諏訪湖の時のように血糖値が下がらない時の対策としてバイクのベントーボックスにルムジェブ(超速攻型インスリン)を準備しておきました。

バイクは距離も長いため、ベントーボックスはインスリンとパンク修理工具などでいっぱいに。

 

リブレのデータの通り今回は高血糖には全くならず😮‍💨

どちらかというと低血糖傾向で補食を常に摂りながらって感じでした。

 

今回のレースで準備した補食はシンプルに!

 

SNSなどで補給食の情報が色々溢れていますが、僕が意識している事は炭水化物の種類。

 

吸収の速いものと血糖値が上がりづらいものの2種類。

用意したものは

吸収の速いものとして

・モルテン320kcalドリンク×3P

・モルテンジェル6P(普通3P、カフェイン入り3P)

アミノバイタル アミノショット(109Kcal)

3P

小計1887Kcal

吸収がゆっくり、血糖値が上がりづらいもの

・トウモロコシデンプン750mlのボトル一本に対し40g(160Kcal)に調整できる様に小袋に小分けした物を8P(1280Kcal)分用意。

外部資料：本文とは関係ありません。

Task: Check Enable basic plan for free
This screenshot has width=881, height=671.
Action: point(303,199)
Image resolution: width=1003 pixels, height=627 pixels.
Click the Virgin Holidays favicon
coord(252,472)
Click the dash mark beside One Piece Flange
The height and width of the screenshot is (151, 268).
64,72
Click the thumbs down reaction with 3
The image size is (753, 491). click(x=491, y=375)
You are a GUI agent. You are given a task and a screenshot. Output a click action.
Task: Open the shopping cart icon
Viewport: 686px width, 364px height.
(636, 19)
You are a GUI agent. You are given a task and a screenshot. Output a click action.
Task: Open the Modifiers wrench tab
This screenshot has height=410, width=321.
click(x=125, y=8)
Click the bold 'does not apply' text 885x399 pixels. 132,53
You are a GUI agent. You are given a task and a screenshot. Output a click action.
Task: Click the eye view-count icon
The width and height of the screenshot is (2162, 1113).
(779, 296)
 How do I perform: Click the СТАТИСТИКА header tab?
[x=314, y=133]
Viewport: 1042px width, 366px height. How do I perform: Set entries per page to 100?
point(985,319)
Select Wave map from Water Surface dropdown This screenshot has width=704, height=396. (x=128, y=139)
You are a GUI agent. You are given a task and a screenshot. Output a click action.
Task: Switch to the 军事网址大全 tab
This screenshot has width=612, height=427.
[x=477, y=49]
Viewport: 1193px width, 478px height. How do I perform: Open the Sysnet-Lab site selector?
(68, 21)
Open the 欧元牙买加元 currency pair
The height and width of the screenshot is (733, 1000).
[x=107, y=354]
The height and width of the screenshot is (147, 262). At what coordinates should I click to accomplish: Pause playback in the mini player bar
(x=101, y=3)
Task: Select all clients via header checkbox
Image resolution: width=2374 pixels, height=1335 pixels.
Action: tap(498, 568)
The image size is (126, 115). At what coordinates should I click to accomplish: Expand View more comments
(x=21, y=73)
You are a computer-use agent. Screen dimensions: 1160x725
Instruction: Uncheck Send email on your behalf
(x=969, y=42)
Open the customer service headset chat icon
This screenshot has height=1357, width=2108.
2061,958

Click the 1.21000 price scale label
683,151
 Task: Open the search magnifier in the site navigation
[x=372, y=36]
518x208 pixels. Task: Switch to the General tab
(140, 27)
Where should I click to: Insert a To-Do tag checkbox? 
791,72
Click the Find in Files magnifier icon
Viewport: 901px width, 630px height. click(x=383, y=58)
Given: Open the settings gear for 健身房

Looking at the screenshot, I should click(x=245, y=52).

それにプラスしてアミノバリューを2L分(362Kcal)用意。

小計1642Kcal

合計3529Kcal

 

モルテンはご存知の方も多いかと思います。

簡単にエネルギーの吸収についてお話しすると栄養素は基本的に小腸で吸収されます。

糖分をエネルギーとして利用するためには、ブドウ糖として小腸に速く送られる事が求められます。

お米はアミロペクチンアミロースというブドウ糖がいっぱい繋がった状態のもの。これは口の中の唾液に含まれるアミラーゼという消化酵素により消化が始まります。

食道から胃へ到達し胃に停滞し、小腸に送られまでにブドウ糖単体となる様に分解されていきます。

この過程が少なければ少ないほど糖がエネルギーとして吸収される速度が上がるという事です。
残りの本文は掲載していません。